(WORK REQUIRED): Transcribe the data. Leave out nothing.

(Beginning of DATA LISTING)

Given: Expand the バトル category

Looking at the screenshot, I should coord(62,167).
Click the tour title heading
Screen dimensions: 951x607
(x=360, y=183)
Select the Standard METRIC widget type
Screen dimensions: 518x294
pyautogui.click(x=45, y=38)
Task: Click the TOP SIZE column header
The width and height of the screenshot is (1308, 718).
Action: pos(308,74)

(End of DATA LISTING)

(REPLY TO THE EXERCISE):
Given: Expand the バトル category

Looking at the screenshot, I should coord(62,167).
Click the tour title heading
Screen dimensions: 951x607
(x=360, y=183)
Select the Standard METRIC widget type
Screen dimensions: 518x294
pyautogui.click(x=45, y=38)
Task: Click the TOP SIZE column header
The width and height of the screenshot is (1308, 718).
Action: pos(308,74)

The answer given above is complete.